Predicting whether it will enlarge you is not. Start your own business and you’ll naturally gain new skills. You’ll meet new people. You’ll gain new perspectives. You’ll learn things, especially about yourself.
Even if your side hustle isn’t particularly fun, and even if it fails…it will enlarge you.
Or say you’re trying to decide whether to embark on achieving a personal goal. Plenty of people describe feeling empty after achieving a major life goal; crossing “run a marathon” off your bucket list might not make you happy.
But training to run a marathon will definitely enlarge you. You’ll build greater self-discipline and perseverance. You’ll improve your health and fitness. You’ll build relationships with people on the same journey. You’ll learn things, especially about yourself.
Even if the happiness you feel from crossing the finish line doesn’t last long…you will be enlarged by the process.
As for being diminished? If you’re a leader, choosing to ignore an interpersonal conflict between employees might “feel” good in the moment (avoiding conflict usually brings a sigh of relief), but deciding to ignore the problem reduces your effectiveness as a boss and may diminish how you view yourself as a leader. Or deciding to take a business short-cut–while the near-term results might make you happy, the prospects for your business could be poorer over the long term. Taking that short-cut might diminish how you view yourself as an entrepreneur.

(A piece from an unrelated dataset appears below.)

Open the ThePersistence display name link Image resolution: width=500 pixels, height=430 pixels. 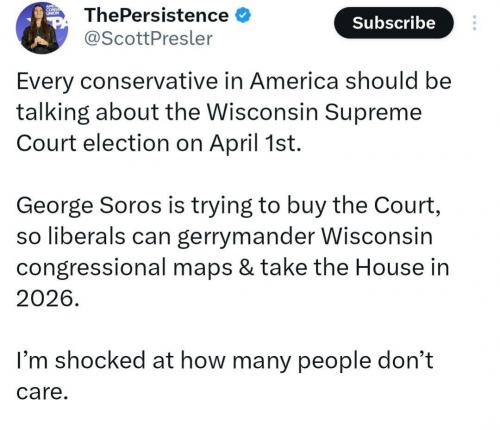tap(156, 15)
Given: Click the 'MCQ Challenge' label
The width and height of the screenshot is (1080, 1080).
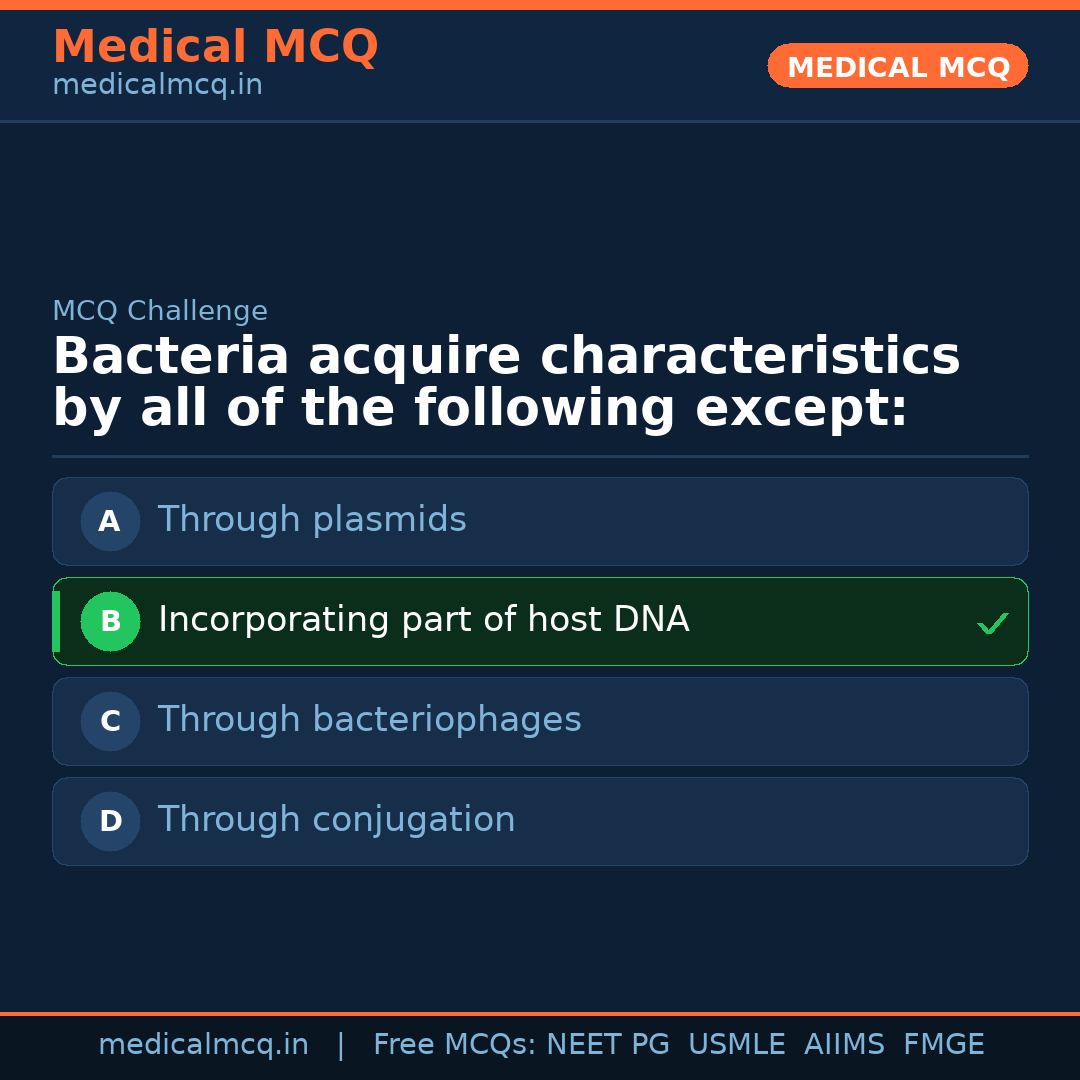Looking at the screenshot, I should click(160, 311).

Try it. Whenever you have a choice, ask yourself one question: “Does this choice diminish me, or enlarge me?”
Then, whenever possible, choose enlargement. (Hint: It’s almost always possible to choose enlargement.)
While it might not be fun, especially in the moment, to push past your comfort zone, the only way to grow–the only way to enlarge yourself–is to do things that make you a little uncomfortable.
But oddly enough, since success and fulfillment tend to walk hand-in-hand, you’ll likely find the result leaves you feeling happier as well.
Because the closer you get to the person who you aspire, deep inside, to be–the more your self-image matches the reality–the happier you will be.